# [Task]
Leaving the pictures aside, transcribe the data below exactly.

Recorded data

★ ★ ★

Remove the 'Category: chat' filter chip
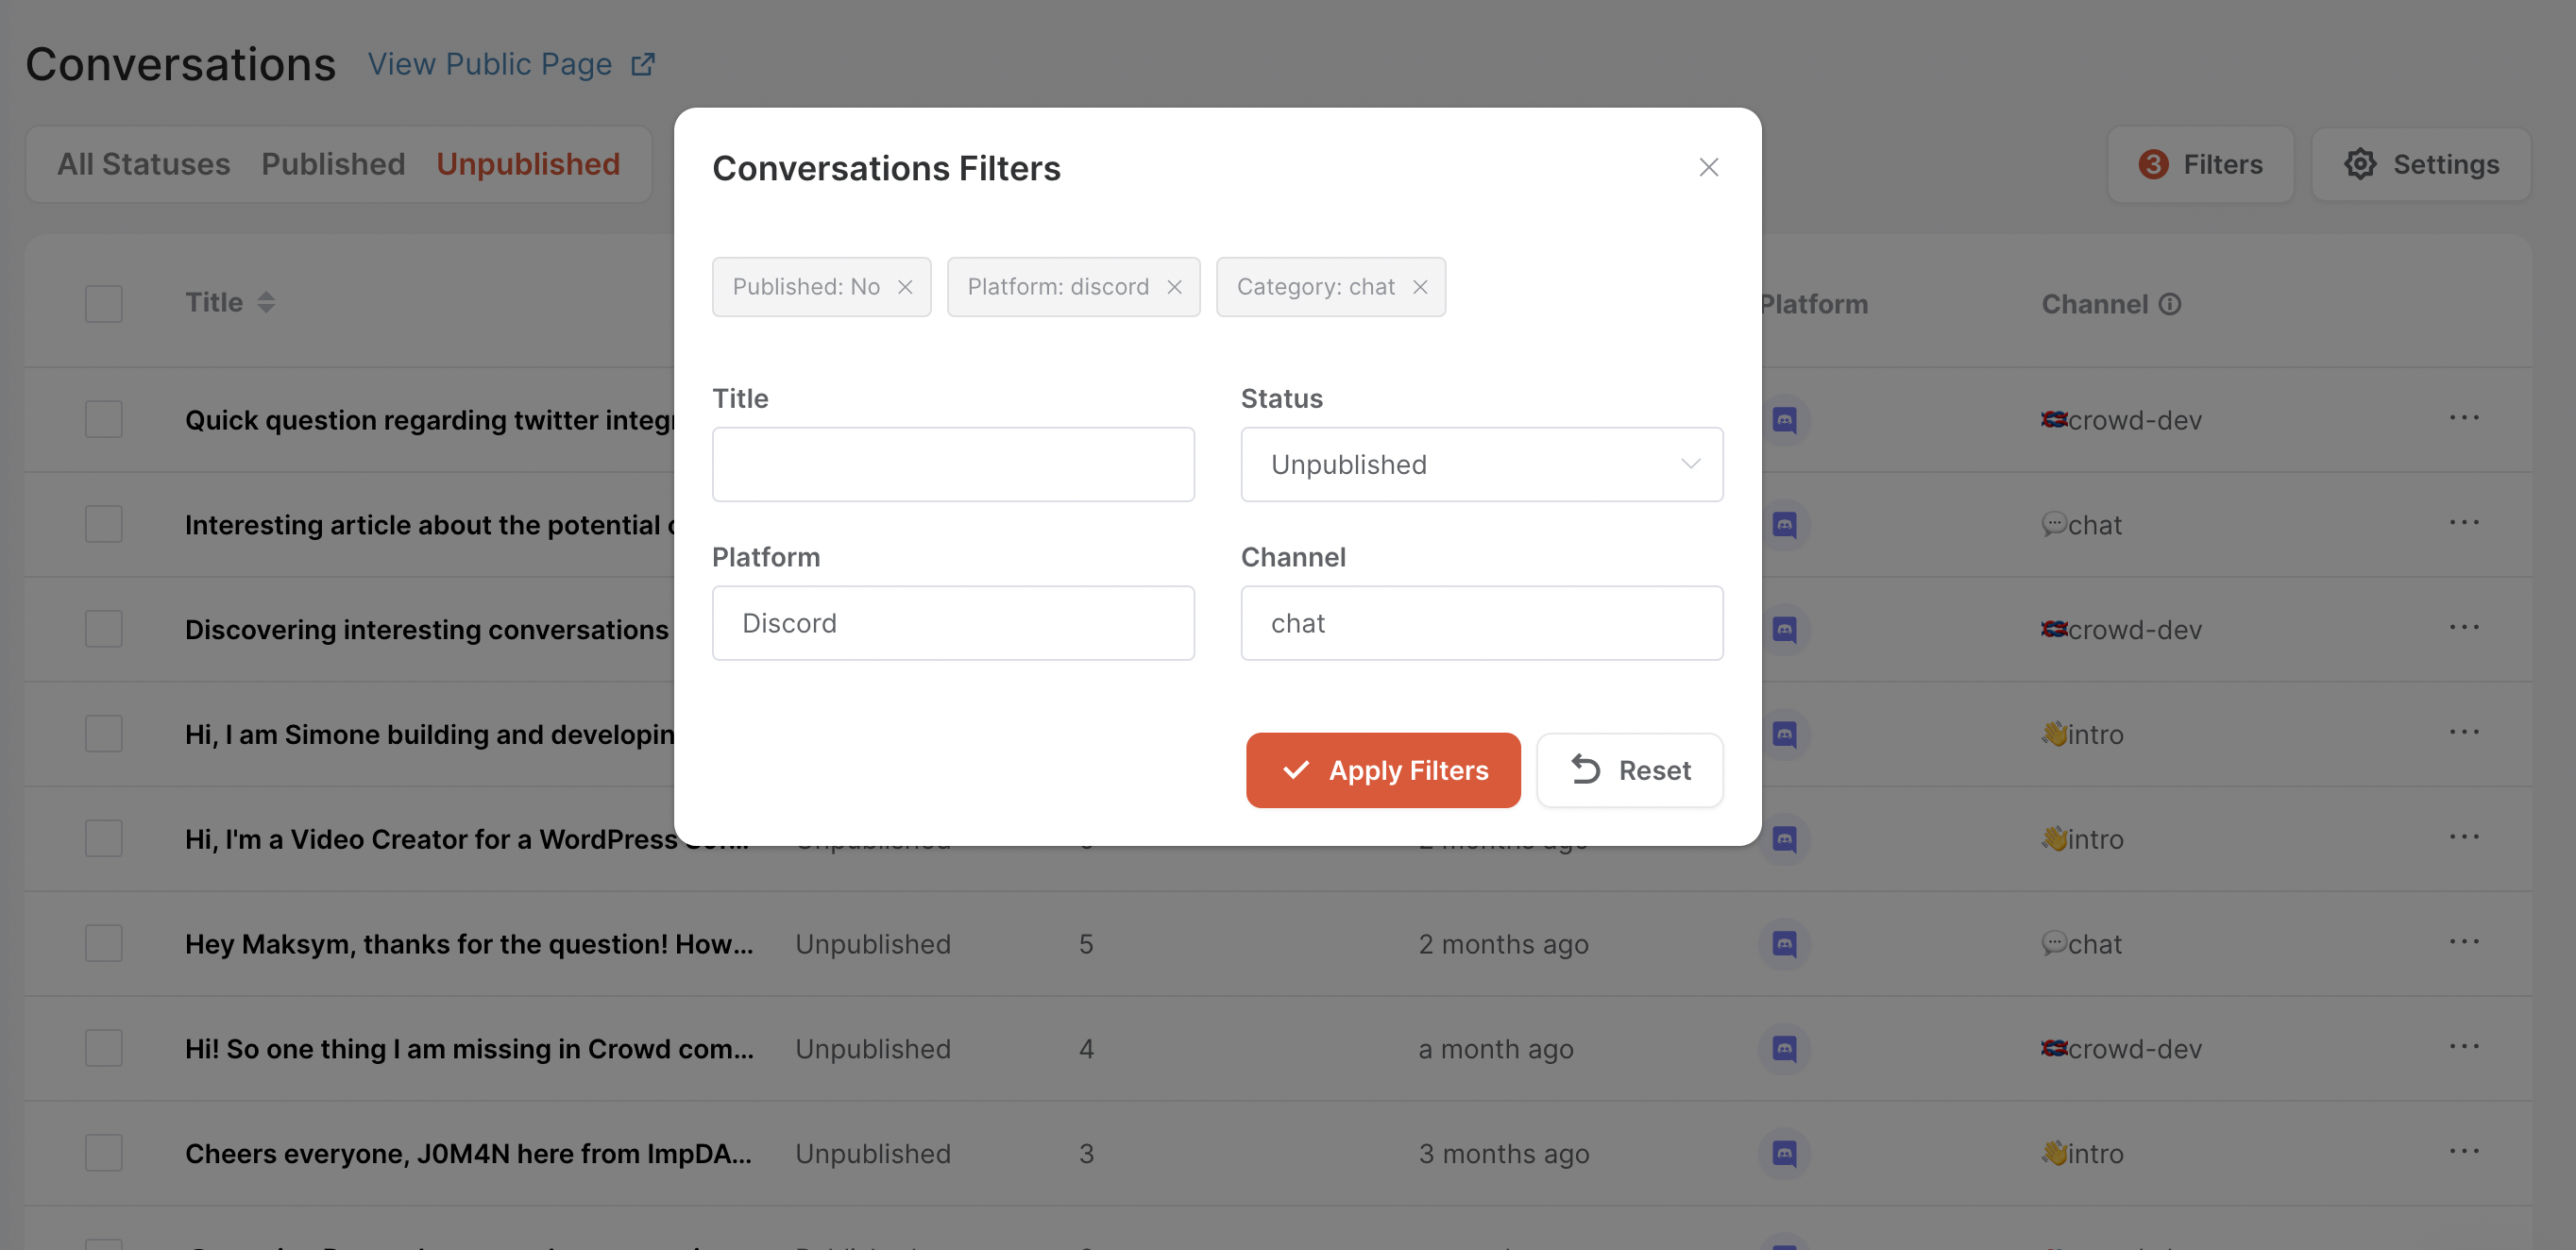This screenshot has height=1250, width=2576. 1420,287
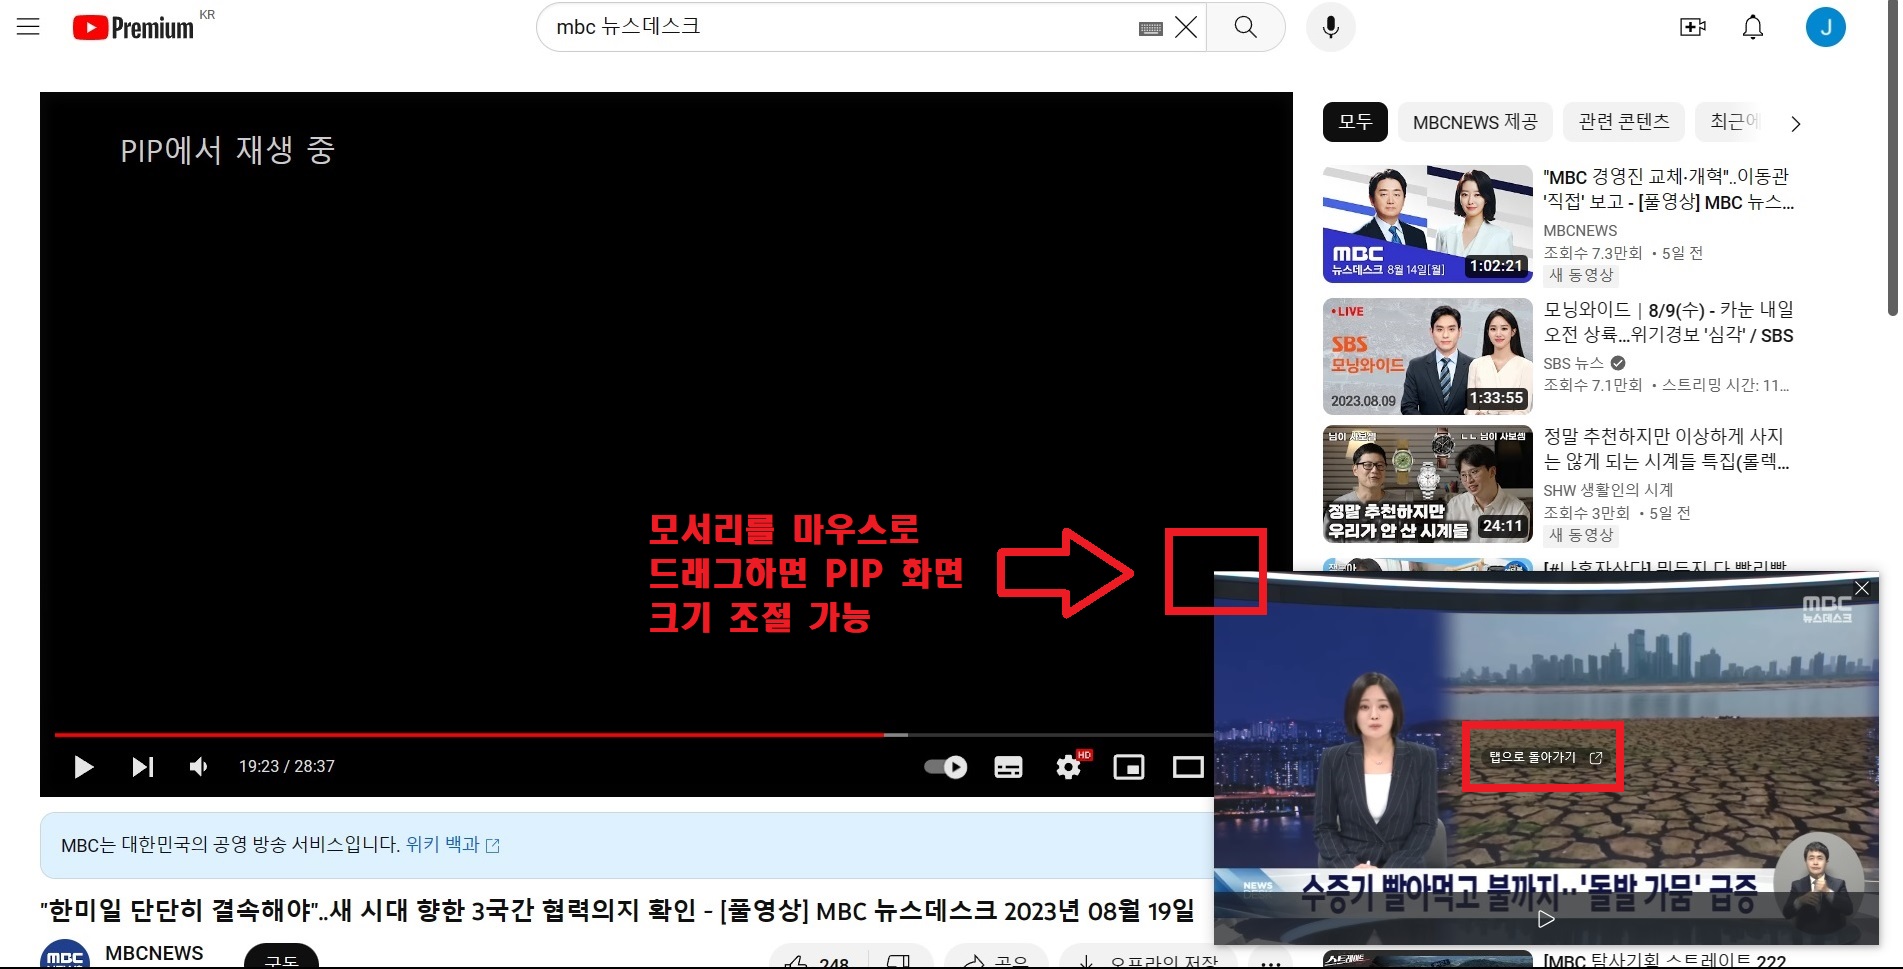Open the hamburger guide menu
The width and height of the screenshot is (1903, 969).
coord(27,27)
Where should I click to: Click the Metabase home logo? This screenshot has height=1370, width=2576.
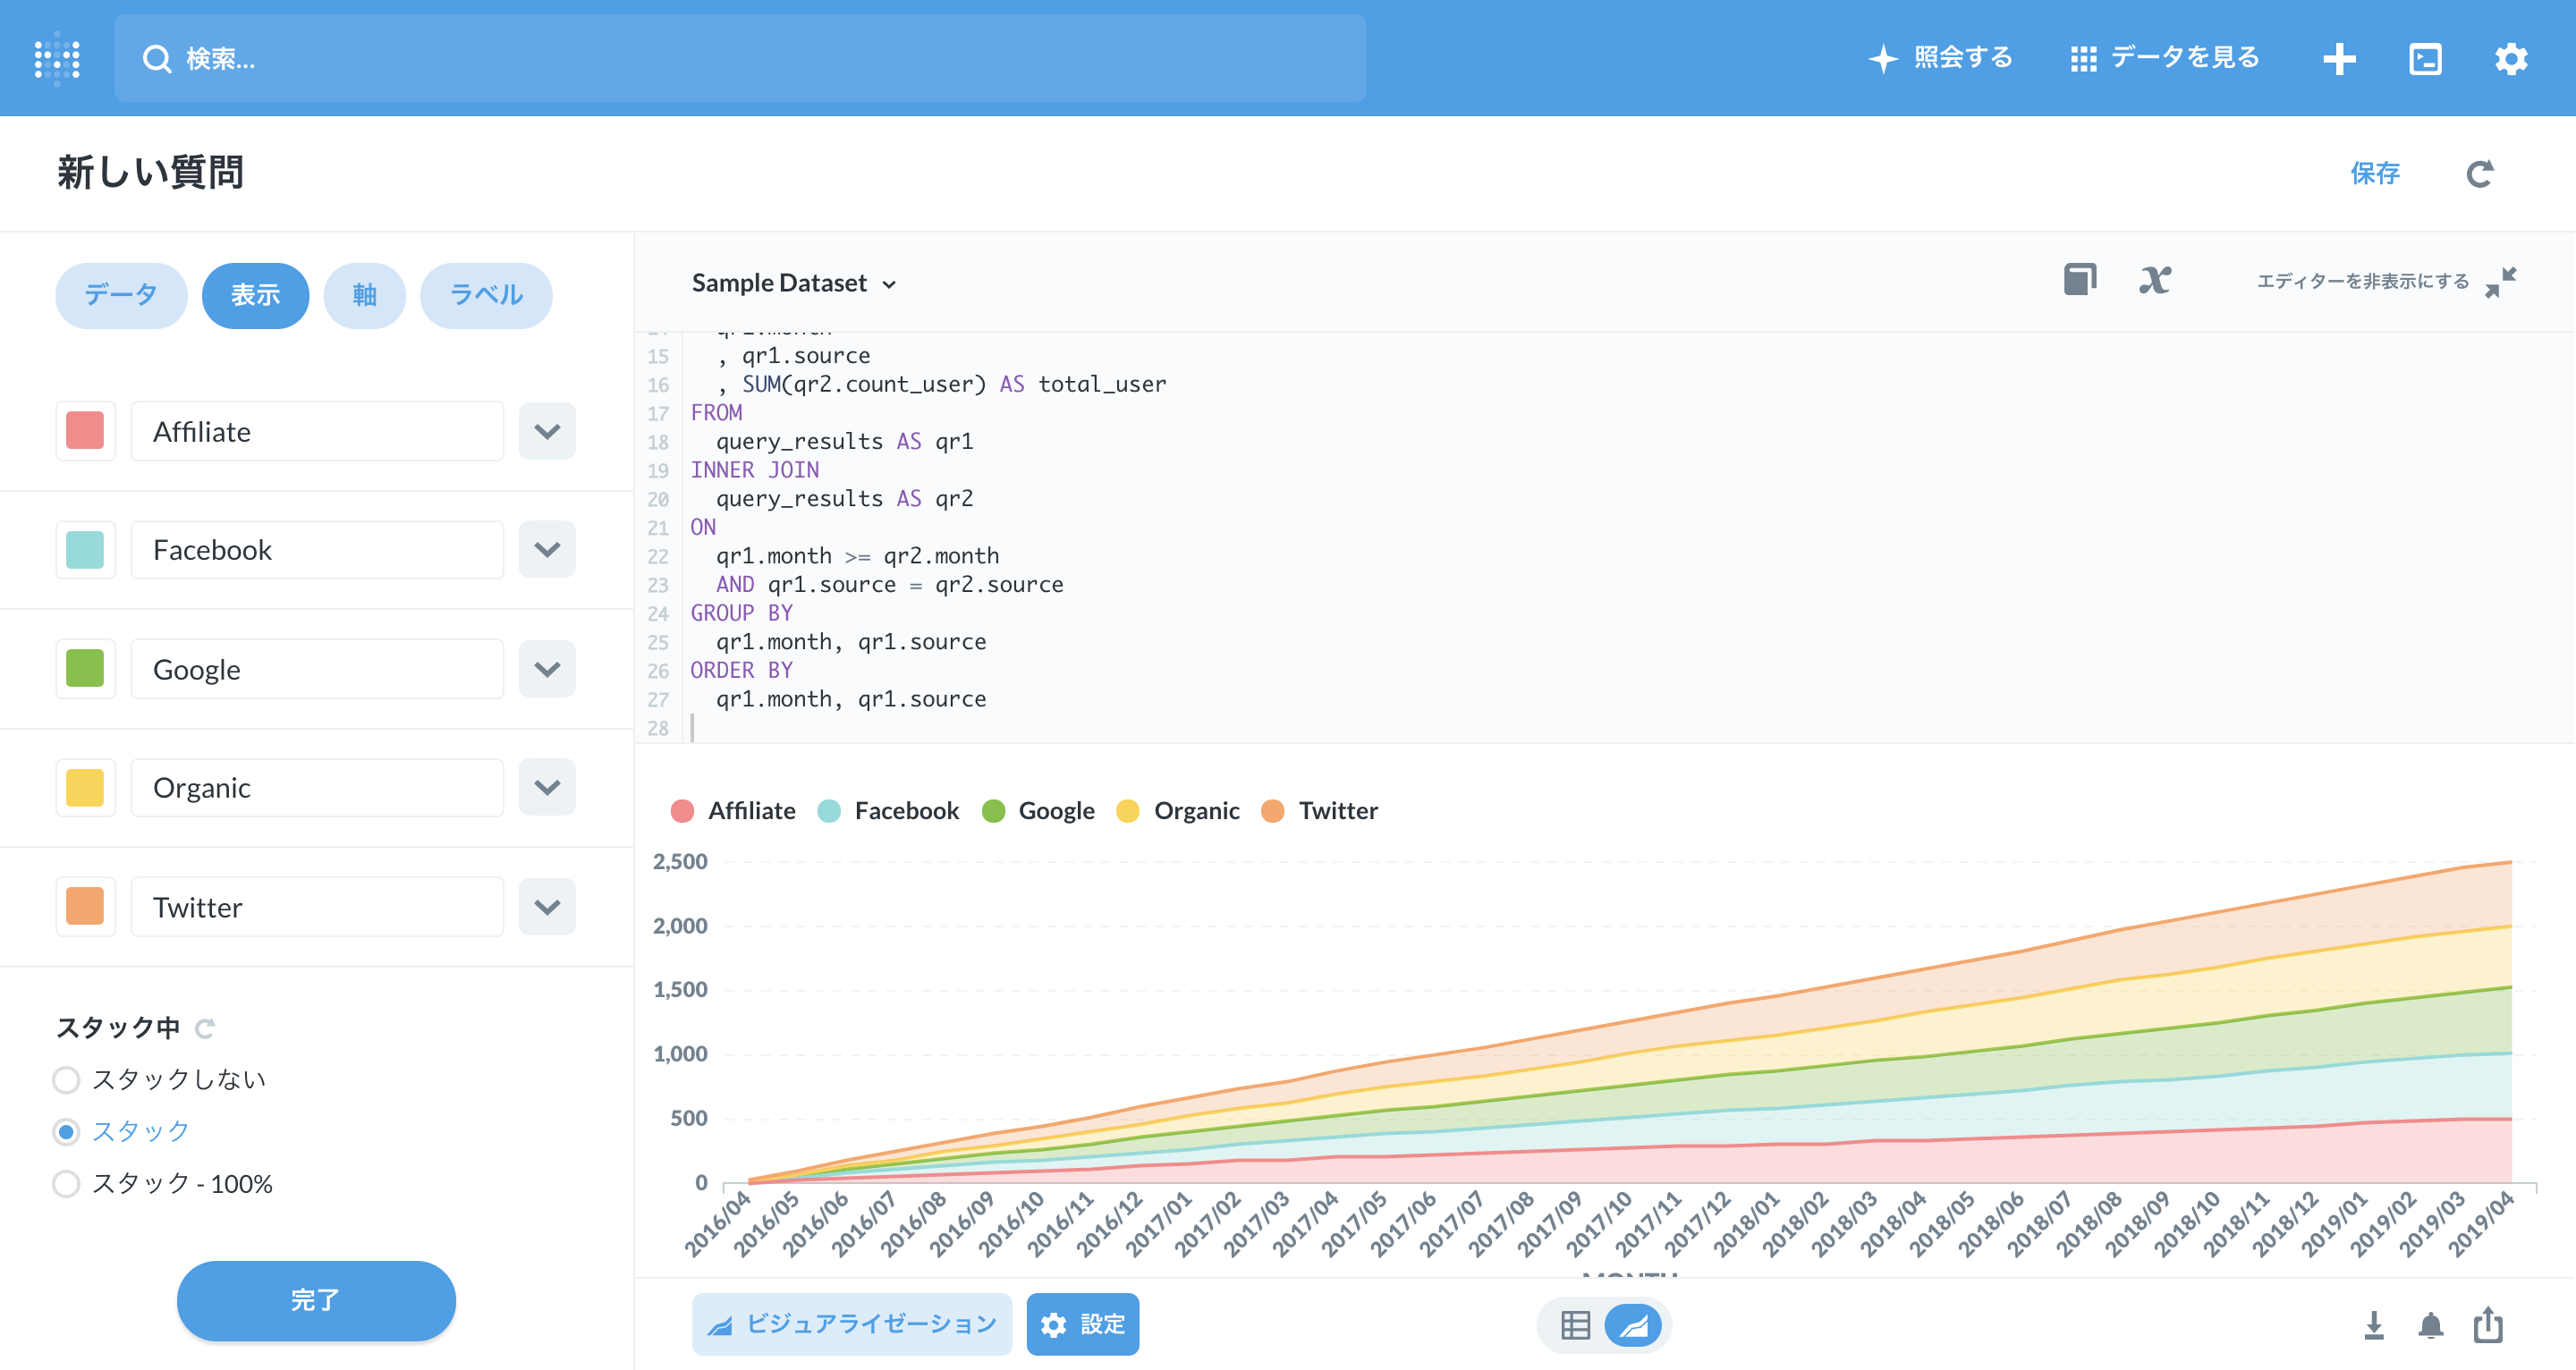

★ ★ ★

# [Solution]
Remove the 'Category: chat' filter chip
This screenshot has height=1250, width=2576. 1420,287
Open the hamburger guide menu
The width and height of the screenshot is (1903, 969).
coord(27,27)
Where should I click to: Click the Metabase home logo? This screenshot has height=1370, width=2576.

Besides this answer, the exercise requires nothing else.